先日、バニラエアが石垣島就航を発表したばかりだが、今度はそのバニラエアと同じANAホールディングス傘下のLCCであるピーチアビエーションが合併するというニュースが飛び込んできた


この記事よれば
ピーチは現在、拠点空港として関西、那覇、仙台、そして2018年中に新千歳にも展開する予定です。展開する路線は関西発着で国内線が成田、那覇、仙台、新千歳、新潟、松山、長崎、宮崎、鹿児島、石垣島の9路線、国際線で台北・桃園、上海・浦東、ソウル・仁川、香港、高雄、釜山線の6路線、那覇発着では福岡、台北、高雄、仁川、バンコク線、仙台発着では新千歳、台北線、新千歳発着では福岡、台北線を就航しています。このほか、成田/福岡線、羽田発着で仁川、上海、台北線を展開しています。また、8月に関西/釧路線に就航する予定
であり



大阪のオバチャンちたちが鍛えたピーチアビエーションはピンク

今回ピーチとの合併することになったバニラエアは
拠点空港として成田を中心に、国内線では新千歳、関西、那覇、奄美、函館線、国際線では台北、香港、高雄、セブ、ホーチミン線を展開していますが、関西、ホーチミン線については運休、新たに成田/石垣線の就航を発表しています。このほか、台北を拠点的に展開し、これを発着する関西、那覇線に加え、3月26日(日)から福岡線、8月には那覇/石垣線を加えるほか、関西/奄美線を運航しています。
であるが


そもそも赤のエアアジアとは合わず成田拠点のバニラは、黄色に

上記2社は、いずれもANAホールディングス傘下のLCCということになる。
ピーチはANAグループが株式の67%を所有する連結子会社であり、バニラエアは当初マレーシアのエアアジアとANAが出資して設立したエアアジア・ジャパンに端を発しているものの、国際的なLCCを目指し日本展開を図ったエアアジアと日本的な事情を踏まえたLCCを目指すANAとの間でソリが合わず、結局ANAが全額出資のバニラエアとして生まれ変わった経緯がある。
かくして結局、両者ともLCCとはいうものの、開港当時に低価格を誇ったスカイマークとは1線を画し、フルサービスのANAに気をつかった身内の格安航空会社ということなので、石垣発着便の選択肢が増えることは素直に歓迎したいが本体のANAを脅かすほどの価格やサービスは期待できないんじゃないかと思われる。
先日、発表された石垣〜那覇便の運賃が常時¥3780だったら当時のスカイマークよりやすく上記の見解は撤回ですけれど。
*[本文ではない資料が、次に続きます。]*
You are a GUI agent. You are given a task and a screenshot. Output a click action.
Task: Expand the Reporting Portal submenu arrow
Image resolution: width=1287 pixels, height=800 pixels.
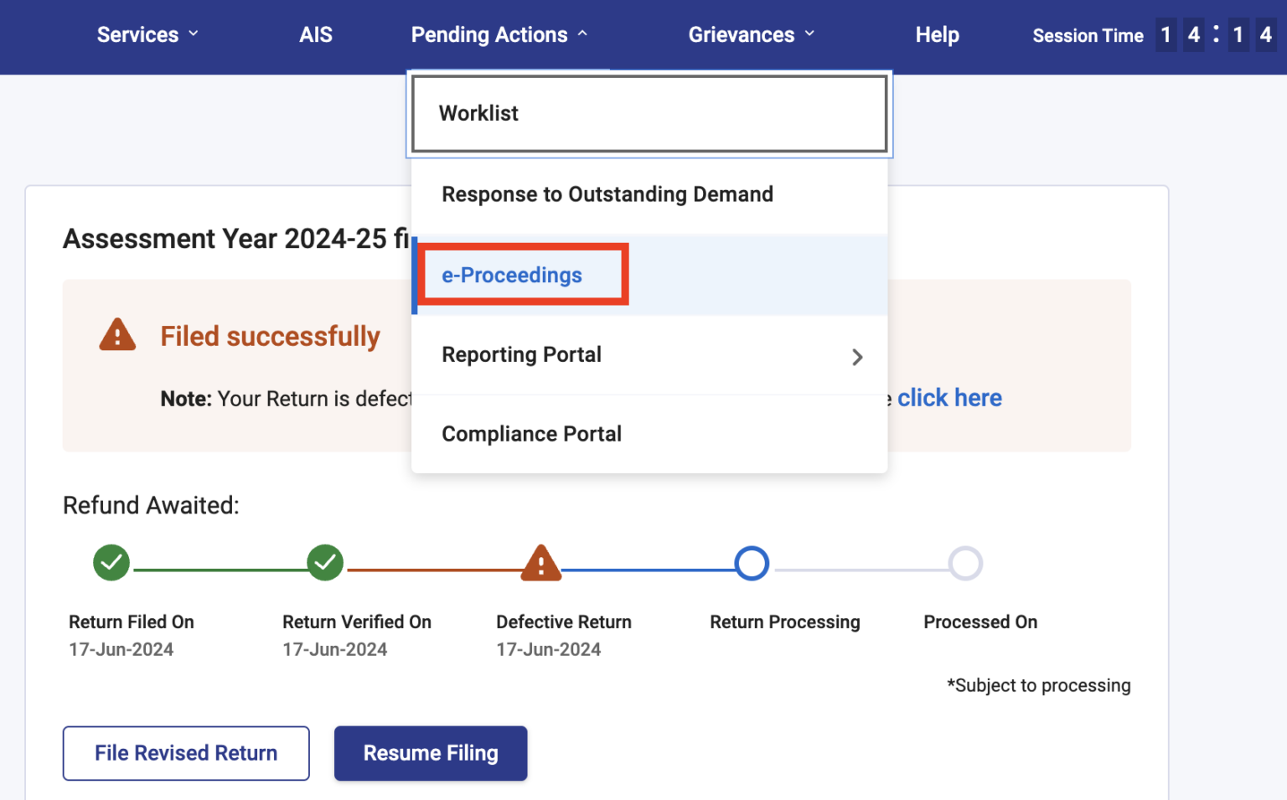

当日でも那覇まで5000円を達成したのに大きなお買い物が災いして
石垣島から撤退してしまったスカイマーク



さらにANA系の石垣発着便では既にコードシェアをしているソラシドエアもあり、このグリーン、ピンクに加えて、今回、黄色がきても石垣空港のエプロンでもロビーでも青味の強い色彩になってきていると言えよう。
これに対しJTAはB737NGの−800型を投入し無料WIFIで対抗はしているが、JALの中型機運用もなくジンベエザメだけでは押されっぱなしの印象だ。
国内での航空自由化は中折れした感触で、先日迷い込んだジェットスターや海外のLCCを呼び込んで健全な競争をしてリーズナブルな路線として石垣便も定着してもらえると島ちゃび緩和で住民としては嬉しいのだが。
ドル箱路線だし、安くしすぎると島が観光客だらけになって逆に生活を脅かされることにもあるだろうか。
情報によると合併後は桃にトッピングしたバニラアイスが溶けてピーチブランドのみになるようですが、ひとまずバニラ味の桃はおいしいのかどうか味わってみたいものである。

PS
その後、今回の合併報道について当のANAホールディングス側は、様々な検討はしているものの、まだ決定した事項ではなく本件については何も決まっていないとの見解を示した。

しかし、その後、22日には
ANAホールディングスは2018年3月22日(木)、傘下の格安航空会社(LCC)のピーチとバニラエアについて、2018年度下期から統合に向けたプロセスを開始し、2019年度末をめどにピーチを基盤として統合することを決定しました。3月22日に開催した取締役会で決議しました。
という公式発表があり先行したニュースは正式発表以前に流出した模様だ。